SOURCE: Buckeye Partners, L.P.

Buckeye Partners, L.P.

March 18, 2011 08:45 ET

Buckeye Partners, L.P. Announces Agreement to Acquire Refined Products Terminals and Pipelines From BP

HOUSTON, TX--(Marketwire - March 18, 2011) - Buckeye Partners, L.P. ("Buckeye") (NYSE: BPL) announced today that it has signed a definitive agreement with BP Products North America Inc. and its affiliates ("BP") to acquire 33 refined petroleum products terminals with total storage capacity exceeding 10 million barrels and approximately 1,000 miles of refined petroleum products pipelines, including BP's approximately 50% interest in Inland Corporation ("Inland"), for a total transaction purchase price of $225 million. The terminal and pipeline assets are located in the Midwestern, Southeastern, and Western United States, further extending Buckeye's operations into new, key geographic markets. Buckeye's proposed acquisition of BP's interest in Inland, which represents $60 million of the total transaction purchase price, is subject to Inland's other shareholders' existing rights of first refusal. Buckeye expects the acquisition to close in the second quarter of 2011, subject to regulatory approvals, other customary closing conditions, and, with respect to BP's interest in Inland, the co-owners' right of first refusal. 

"This transaction is a key step in our continued expansion and geographic diversification efforts and further facilitates our participation in several key growth markets outside our current system footprint," said Forrest E. Wylie, Buckeye's Chairman and CEO. "This acquisition provides stable tariff and fee-based revenue streams that are supported by multi-year throughput commitments by BP. We expect the acquisition to be immediately accretive to our distributable cash flow. In addition, we have identified several opportunities for further commercial development of these assets and anticipate a smooth integration and rapid realization of operating synergies with our existing assets."

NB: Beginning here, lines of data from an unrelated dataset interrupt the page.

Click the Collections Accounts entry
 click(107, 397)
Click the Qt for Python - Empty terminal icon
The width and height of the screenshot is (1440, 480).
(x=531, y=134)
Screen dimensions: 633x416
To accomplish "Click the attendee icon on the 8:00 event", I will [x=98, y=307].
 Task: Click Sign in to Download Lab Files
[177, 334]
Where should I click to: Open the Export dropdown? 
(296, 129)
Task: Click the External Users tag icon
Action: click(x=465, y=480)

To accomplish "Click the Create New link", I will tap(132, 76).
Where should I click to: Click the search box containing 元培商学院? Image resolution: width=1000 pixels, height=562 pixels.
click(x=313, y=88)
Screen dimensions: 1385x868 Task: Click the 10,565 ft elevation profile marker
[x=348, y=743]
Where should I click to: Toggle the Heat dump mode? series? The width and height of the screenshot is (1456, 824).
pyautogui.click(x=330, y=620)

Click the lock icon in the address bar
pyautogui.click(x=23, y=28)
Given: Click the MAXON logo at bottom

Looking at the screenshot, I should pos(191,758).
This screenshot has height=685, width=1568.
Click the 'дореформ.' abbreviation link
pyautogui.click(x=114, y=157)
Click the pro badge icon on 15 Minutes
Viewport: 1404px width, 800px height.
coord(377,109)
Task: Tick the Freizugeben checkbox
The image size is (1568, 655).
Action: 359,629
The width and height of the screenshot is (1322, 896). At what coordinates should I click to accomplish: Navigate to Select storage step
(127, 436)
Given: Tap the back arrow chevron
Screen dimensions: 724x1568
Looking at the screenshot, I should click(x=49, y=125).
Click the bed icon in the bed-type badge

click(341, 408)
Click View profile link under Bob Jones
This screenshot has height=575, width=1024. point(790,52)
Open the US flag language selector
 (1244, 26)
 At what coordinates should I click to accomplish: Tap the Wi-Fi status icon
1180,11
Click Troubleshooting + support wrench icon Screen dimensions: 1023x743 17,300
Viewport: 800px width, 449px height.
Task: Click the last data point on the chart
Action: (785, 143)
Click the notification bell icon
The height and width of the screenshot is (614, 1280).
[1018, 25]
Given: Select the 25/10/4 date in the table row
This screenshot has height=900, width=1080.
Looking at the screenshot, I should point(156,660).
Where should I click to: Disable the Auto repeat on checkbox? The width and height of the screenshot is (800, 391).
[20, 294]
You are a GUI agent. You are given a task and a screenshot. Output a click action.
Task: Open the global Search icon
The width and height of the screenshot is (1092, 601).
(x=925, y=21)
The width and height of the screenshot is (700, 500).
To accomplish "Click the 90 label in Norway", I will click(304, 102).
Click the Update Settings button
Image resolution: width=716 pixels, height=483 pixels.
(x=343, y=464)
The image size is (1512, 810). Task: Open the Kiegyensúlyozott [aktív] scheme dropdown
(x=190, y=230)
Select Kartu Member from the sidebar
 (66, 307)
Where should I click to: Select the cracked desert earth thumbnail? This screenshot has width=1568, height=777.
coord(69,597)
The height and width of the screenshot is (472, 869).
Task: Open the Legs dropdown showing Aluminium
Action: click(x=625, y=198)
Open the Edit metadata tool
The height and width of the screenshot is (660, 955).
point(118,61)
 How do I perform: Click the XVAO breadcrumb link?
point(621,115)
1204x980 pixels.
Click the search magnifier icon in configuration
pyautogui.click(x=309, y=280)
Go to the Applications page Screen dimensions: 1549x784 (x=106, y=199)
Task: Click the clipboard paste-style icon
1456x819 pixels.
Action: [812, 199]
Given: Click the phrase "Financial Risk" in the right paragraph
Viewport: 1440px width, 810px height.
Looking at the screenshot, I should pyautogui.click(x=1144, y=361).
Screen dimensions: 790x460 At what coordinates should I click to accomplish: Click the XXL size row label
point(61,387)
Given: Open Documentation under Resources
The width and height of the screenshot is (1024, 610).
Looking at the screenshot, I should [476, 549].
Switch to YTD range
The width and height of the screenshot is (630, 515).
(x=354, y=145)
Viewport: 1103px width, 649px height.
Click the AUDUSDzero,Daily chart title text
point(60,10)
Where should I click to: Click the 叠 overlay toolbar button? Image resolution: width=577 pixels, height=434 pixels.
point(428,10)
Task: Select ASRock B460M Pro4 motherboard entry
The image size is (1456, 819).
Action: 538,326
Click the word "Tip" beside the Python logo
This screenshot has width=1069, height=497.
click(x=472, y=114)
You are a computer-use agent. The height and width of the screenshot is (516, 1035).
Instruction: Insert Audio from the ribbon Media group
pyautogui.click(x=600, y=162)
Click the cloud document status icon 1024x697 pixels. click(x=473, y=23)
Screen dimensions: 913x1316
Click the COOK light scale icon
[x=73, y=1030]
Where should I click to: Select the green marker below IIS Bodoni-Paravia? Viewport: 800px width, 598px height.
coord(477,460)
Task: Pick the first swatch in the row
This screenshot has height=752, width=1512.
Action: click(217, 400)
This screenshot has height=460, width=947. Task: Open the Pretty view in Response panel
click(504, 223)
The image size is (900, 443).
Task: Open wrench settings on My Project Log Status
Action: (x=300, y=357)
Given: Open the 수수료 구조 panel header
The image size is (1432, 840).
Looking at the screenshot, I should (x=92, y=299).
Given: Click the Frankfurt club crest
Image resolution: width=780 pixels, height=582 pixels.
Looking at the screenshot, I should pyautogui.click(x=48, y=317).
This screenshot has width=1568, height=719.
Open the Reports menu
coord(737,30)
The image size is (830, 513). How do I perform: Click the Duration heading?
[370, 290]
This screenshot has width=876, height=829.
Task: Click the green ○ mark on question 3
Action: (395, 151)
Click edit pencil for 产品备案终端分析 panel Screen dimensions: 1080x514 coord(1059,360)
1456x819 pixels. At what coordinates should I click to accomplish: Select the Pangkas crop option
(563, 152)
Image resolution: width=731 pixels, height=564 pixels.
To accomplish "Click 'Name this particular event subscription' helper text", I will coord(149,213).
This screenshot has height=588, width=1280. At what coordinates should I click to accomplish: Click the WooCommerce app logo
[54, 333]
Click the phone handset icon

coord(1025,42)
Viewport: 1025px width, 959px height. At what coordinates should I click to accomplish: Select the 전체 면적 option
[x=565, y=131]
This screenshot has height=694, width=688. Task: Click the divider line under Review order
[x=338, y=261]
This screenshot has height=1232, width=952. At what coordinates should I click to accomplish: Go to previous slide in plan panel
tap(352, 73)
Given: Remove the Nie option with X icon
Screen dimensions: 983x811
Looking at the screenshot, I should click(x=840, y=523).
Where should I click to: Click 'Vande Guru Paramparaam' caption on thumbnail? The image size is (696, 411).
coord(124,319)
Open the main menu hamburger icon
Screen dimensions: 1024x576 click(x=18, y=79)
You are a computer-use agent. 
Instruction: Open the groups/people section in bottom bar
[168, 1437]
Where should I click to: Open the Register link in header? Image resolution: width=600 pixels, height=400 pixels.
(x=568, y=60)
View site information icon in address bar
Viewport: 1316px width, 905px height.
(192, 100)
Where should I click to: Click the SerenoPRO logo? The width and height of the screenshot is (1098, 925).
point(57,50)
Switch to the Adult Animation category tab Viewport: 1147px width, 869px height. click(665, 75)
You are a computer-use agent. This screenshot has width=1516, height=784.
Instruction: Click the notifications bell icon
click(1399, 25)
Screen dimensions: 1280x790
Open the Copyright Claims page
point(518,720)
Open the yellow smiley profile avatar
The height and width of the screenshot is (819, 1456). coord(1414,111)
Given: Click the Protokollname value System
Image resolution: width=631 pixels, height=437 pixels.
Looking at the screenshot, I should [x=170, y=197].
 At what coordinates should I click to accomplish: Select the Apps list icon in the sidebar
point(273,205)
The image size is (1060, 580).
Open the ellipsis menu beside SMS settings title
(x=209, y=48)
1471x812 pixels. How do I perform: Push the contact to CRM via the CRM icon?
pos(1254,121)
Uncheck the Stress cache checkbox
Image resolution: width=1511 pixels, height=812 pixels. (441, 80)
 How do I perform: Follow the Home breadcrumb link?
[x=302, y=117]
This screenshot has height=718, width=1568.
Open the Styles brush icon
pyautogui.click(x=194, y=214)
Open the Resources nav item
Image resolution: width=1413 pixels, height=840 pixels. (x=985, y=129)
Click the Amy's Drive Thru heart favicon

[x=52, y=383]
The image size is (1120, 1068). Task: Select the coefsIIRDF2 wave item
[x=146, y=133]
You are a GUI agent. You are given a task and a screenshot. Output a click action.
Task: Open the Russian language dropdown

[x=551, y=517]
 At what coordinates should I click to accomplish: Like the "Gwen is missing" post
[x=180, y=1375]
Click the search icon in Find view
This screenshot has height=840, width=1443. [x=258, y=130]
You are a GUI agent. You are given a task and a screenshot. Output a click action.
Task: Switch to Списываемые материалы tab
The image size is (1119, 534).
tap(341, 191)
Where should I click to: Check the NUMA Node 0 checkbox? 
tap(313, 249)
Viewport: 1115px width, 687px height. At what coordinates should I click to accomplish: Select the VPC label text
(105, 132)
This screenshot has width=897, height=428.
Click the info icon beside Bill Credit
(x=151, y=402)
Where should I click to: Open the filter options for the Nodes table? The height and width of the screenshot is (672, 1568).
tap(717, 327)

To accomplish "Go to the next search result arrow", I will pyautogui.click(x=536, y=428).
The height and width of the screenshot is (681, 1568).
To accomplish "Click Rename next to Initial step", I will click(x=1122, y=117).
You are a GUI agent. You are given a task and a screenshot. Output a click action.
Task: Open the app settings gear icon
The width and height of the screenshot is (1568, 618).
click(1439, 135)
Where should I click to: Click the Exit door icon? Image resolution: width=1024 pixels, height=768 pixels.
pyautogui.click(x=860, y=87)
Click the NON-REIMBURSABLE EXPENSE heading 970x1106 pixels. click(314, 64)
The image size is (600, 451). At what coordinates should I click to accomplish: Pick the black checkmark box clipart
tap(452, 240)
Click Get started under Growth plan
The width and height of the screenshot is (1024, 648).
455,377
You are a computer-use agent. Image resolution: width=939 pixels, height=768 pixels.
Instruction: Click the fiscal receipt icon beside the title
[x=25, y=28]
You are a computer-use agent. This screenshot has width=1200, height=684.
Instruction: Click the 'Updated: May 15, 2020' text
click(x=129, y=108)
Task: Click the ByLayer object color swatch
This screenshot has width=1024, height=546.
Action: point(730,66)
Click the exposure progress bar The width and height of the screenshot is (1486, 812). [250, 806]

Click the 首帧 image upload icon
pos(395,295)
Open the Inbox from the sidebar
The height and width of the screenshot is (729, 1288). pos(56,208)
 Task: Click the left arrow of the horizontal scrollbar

Buckeye Partners, L.P. (NYSE: BPL) is a publicly traded partnership that owns and operates one of the largest independent refined petroleum products pipeline systems in the United States in terms of volumes delivered, with approximately 5,400 miles of pipeline. Buckeye also owns 69 liquid petroleum products terminals with aggregate storage capacity of approximately 53 million barrels, operates approximately 2,600 miles of pipeline under agreements with major oil and chemical companies, owns a high-performance natural gas storage facility in Northern California, and markets refined petroleum products in certain regions served by its pipeline and terminal operations. Buckeye's flagship marine terminal in the Bahamas, BORCO, is one of the largest oil and petroleum products storage facilities in the world, serving the international markets as a premier global logistics hub. Buckeye is celebrating its 125th anniversary as a midstream energy company in 2011. More information concerning Buckeye can be found at

This press release includes forward-looking statements that we believe to be reasonable as of today's date. Such statements are identified by use of the words "anticipates," "believes," "estimates," "expects," "intends," "plans," "predicts," "projects," "should," and similar expressions. Actual results may differ significantly because of risks and uncertainties that are difficult to predict and that may be beyond our control. Among them are (1) changes in federal, state, local and foreign laws or regulations to which we are subject, including those that permit the treatment of us as a partnership for federal income tax purposes, (2) terrorism, adverse weather conditions, including hurricanes, environmental releases, and natural disasters, (3) changes in the marketplace for our products or services, such as increased competition, better energy efficiency, or general reductions in demand, (4) adverse regional, national or international economic conditions, adverse capital market conditions, and adverse political developments, (5) shutdowns or interruptions at the source points for the products we transport, store, or sell, (6) unanticipated capital expenditures in connection with the construction, repair, or replacement of our assets, (7) volatility in the price of refined petroleum products and the value of natural gas storage services, (8) nonpayment or nonperformance by our customers, (9) our ability to realize efficiencies expected to result from our previously announced reorganization, and (10) our ability to integrate acquired assets with our existing assets and to realize anticipated cost savings and other efficiencies. You should read our filings with the U.S. Securities and Exchange Commission, including our Annual Report on Form 10-K for the year ended December 31, 2010, for a more extensive list of factors that could affect results. We undertake no obligation to revise our forward-looking statements to reflect events or circumstances occurring after today's date.